To invest money upon mortgage is to lend it to a person who has house or landed property, and desires to borrow money at a certain specified rate of interest. The title deeds of the property are deposited with the lender of the money, together with a mortgage deed, which describes, in full detail, the terms which may have been agreed upon.
The interest is usually made payable halfyearly, and in the event of its payment not being kept up, or the lender desiring the return of his money, the principal sum can be called up, the lender giving six months' notice of his intention to do so. If the borrower fails to pay, a process of law has to be instituted, called a foreclosure suit, which, if successful, transfers the absolute ownership of the property into the hands of the lender, so that he can receive the rents as his own, or, if he pleases, sell the property under legal authority. In view of such a contingency the value of the property should considerably exceed the amount of the money advanced, so as not only to cover the principal sum, but also any arrears of interest, together with law costs and expenses. The usual proportion of an advance on mortgage is two-thirds of the ascertained value of the property, but there might be circumstances which would warrant some variation in the proportion.
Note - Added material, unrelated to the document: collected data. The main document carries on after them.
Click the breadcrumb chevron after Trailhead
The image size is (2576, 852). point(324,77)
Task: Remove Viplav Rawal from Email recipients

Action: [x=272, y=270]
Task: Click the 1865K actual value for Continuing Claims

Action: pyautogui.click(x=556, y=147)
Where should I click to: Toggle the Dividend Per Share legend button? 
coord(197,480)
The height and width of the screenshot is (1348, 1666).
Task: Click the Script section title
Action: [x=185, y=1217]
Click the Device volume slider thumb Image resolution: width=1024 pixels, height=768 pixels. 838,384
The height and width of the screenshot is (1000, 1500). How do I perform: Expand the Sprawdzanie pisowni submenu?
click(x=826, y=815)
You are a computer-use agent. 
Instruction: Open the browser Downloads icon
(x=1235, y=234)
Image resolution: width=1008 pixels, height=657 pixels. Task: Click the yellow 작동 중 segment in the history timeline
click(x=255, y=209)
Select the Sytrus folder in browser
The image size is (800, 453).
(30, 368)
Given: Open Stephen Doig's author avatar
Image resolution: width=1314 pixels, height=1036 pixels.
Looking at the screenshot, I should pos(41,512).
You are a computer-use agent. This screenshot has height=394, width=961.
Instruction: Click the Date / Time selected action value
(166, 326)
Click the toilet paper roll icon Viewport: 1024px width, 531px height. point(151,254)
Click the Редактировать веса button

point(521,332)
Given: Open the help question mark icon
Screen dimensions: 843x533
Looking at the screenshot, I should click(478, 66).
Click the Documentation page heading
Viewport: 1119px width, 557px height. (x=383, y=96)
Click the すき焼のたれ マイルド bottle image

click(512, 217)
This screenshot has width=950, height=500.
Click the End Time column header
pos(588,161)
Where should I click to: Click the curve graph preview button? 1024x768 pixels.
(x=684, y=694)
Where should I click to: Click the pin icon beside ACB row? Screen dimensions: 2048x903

The mortgage deed should be prepared by the lender's own solicitor, who would see that the property had a good title and use all the precautions necessary in transactions of this kind to guard against fraud and loss; and in many cases a professional valuation of the property would be desirable, as a preliminary, before the advance is entertained at all.
Cases have been known where fraudulent persons have borrowed money on mortgages of property conveyed to themselves, but as to which they were trustees only for others. The lenders or mortgagees have, in such cases, no alternative but to give up the deeds and submit to the loss of their money.
Debentures are a form of mortgage applicable to the raising of money by a corporation or joint-stock company.
The company mortgages its property for a certain sum, too large for a single person to advance, so it is divided up into even amounts of, say, £100, the money being secured by debenture bonds, bearing interest at a fixed rate, and being saleable in the stock markets.